The Tarim Basin mummies are some of the most remarkable archaeological finds of the 20th century. Over 200 naturally preserved mummies dating from approx. 2000 BC to 200 AD have been found in the salty desert sands. The oldest and most famous, including the so-called "Loulan Beauty", have notably European-looking features and have been associated through DNA studies with ancient populations from Siberia and the steppes. The mummies challenge the simple picture of separate eastern and western Eurasian populations and suggest a much more complex picture of human movement and interaction across the Eurasian heartland thousands of years ago. The discoveries have, however, become politically sensitive in modern China, where the Chinese government prefers archaeological narratives that emphasise long-standing Chinese presence in Xinjiang.

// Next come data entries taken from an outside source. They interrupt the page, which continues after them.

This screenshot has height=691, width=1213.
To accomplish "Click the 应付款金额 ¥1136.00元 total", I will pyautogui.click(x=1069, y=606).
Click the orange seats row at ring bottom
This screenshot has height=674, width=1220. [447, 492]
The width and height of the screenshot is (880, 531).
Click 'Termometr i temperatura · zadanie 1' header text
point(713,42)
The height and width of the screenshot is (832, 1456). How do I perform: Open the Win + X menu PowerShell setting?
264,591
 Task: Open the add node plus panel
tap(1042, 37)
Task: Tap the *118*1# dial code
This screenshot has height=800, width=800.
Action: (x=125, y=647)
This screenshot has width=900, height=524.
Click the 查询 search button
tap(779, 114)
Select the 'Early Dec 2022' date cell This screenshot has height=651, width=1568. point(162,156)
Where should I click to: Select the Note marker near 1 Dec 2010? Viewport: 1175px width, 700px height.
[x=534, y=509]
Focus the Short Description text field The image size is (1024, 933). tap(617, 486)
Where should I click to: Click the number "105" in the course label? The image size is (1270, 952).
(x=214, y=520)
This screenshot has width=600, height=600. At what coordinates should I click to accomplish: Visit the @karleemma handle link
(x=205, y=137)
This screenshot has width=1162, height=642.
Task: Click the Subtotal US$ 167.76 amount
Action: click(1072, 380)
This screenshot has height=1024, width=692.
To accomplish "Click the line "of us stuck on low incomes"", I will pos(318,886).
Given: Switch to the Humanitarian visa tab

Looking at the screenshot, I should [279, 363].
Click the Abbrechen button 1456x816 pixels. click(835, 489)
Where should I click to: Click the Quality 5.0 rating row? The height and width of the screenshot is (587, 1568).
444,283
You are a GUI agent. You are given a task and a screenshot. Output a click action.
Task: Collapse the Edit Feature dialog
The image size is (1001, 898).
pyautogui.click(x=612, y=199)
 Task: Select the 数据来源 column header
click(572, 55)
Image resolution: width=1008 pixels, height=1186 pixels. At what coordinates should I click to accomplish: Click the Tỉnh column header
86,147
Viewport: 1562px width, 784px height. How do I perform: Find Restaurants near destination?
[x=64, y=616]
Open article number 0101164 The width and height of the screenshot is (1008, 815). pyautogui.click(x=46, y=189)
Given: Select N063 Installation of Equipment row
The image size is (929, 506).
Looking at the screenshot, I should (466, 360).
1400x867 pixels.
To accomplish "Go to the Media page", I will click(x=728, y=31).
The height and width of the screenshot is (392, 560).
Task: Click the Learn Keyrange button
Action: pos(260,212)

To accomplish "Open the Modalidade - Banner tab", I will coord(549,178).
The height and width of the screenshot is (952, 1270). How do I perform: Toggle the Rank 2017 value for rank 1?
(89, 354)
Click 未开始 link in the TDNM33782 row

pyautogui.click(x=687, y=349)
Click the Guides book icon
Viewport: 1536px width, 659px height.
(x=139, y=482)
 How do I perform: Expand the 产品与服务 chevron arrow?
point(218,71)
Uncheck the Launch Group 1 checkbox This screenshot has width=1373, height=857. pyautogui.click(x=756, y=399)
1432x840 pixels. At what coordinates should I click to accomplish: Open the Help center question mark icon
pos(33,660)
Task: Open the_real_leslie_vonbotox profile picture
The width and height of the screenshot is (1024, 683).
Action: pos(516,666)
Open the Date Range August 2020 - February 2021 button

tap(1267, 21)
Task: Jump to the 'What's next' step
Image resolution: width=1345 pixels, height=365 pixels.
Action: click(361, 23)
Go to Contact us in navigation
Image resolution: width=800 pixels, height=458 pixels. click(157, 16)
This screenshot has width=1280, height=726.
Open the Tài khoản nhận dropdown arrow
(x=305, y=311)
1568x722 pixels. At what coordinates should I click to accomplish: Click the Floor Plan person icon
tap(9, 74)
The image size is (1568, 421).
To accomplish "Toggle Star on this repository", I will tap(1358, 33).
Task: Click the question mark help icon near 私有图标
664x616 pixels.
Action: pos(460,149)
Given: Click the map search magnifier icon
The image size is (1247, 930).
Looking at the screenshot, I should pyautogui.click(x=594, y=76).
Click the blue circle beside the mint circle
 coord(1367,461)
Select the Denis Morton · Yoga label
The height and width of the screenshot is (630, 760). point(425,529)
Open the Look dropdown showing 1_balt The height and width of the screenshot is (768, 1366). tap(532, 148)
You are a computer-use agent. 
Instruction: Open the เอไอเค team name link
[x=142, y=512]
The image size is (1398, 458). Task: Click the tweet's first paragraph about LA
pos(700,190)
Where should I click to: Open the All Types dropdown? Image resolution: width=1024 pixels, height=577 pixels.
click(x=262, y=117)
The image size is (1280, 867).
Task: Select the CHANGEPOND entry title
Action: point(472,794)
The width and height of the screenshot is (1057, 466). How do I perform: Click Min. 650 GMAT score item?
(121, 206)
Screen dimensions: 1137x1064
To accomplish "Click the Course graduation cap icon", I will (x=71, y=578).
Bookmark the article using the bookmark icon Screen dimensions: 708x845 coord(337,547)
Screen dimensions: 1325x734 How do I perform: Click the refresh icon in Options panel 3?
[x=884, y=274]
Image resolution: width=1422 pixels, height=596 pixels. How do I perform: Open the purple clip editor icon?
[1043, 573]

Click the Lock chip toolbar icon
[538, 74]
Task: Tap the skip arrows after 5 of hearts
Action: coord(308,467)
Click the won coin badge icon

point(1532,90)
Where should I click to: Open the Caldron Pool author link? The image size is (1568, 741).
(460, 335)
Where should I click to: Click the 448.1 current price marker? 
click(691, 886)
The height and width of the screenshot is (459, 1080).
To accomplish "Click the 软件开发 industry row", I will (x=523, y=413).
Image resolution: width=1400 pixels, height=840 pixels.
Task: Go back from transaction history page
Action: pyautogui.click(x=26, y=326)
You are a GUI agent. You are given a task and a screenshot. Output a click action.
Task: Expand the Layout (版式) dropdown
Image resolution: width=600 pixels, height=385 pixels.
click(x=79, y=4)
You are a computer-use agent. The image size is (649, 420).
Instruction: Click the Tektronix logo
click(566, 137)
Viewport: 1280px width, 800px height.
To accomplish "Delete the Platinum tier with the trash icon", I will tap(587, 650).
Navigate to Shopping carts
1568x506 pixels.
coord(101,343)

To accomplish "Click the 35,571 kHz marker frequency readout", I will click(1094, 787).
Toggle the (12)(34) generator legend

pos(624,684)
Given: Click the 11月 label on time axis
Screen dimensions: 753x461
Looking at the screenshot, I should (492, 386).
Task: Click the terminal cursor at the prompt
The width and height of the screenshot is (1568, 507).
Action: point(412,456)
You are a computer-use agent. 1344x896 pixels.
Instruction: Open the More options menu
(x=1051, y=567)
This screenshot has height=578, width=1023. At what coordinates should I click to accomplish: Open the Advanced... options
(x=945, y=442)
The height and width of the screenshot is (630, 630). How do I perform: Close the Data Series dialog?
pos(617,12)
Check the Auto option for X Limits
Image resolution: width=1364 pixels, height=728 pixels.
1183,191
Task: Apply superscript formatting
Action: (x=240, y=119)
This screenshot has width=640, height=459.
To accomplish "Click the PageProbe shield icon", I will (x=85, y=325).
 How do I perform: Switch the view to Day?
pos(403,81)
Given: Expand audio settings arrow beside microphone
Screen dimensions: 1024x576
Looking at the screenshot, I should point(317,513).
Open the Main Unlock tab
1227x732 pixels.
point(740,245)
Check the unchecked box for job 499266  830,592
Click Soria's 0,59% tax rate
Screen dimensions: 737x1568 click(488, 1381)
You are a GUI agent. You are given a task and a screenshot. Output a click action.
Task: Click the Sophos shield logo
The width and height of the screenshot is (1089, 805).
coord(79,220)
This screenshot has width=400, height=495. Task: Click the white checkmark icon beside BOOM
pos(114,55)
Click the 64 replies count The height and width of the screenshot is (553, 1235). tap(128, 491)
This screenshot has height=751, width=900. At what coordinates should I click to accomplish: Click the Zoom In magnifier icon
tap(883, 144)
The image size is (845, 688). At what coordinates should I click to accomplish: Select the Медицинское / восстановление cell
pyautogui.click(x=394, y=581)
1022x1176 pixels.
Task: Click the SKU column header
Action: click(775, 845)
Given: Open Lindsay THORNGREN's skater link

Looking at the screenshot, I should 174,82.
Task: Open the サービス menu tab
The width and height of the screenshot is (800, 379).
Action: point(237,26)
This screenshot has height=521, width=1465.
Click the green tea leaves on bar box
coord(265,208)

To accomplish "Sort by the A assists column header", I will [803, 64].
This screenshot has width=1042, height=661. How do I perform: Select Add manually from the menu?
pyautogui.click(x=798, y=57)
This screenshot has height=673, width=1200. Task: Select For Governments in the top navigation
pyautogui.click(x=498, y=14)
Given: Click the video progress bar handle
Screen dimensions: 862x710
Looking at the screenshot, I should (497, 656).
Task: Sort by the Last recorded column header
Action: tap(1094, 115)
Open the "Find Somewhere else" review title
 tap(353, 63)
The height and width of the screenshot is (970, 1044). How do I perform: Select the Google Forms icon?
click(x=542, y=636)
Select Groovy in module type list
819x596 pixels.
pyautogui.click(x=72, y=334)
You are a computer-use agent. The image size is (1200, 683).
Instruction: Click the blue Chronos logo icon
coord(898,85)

The modern situation in Xinjiang is among the most internationally contentious human rights issues of recent years. Since around 2017, the Chinese government has built an extensive network of detention facilities (which Beijing calls "vocational training centres" but which critics describe as concentration camps) in which an estimated 800,000 to 1.8 million Uyghurs and other Muslim minorities have been detained at various times. Reports describe forced political indoctrination, restrictions on religious practice, mass surveillance, family separation and forced labour. The Chinese government denies these characterisations and presents the policies as counter-terrorism measures. Multiple Western governments have imposed sanctions in response, and the situation remains a major source of international tension.

The country is China. The other great central Asian desert is the Gobi.

Geography

270,000 km² in Tarim Basin, Xinjiang. ~85% sand dunes to 300 m. Encircled by Tian Shan, Kunlun, Pamir. Tarim River riparian forest along northern edge.

Climate

Extreme continental cold desert. Summers 40°C, winters −20°C. 10–38 mm annual rainfall. Karaburan sandstorms. Completely enclosed by mountains preventing any moisture entry.

Wildlife and plants

Interior nearly lifeless. Snow leopard, wild Bactrian camel in surrounding mountains. Wild poplars along rivers. Endangered Tarim riparian forest. Sand lizards.

History

Silk Road oases (Kashgar, Hotan, Kuqa). Xuanzang pilgrimage 7th century. Buried Silk Road cities rediscovered 1900s. Tarim mummies 4,000 years old.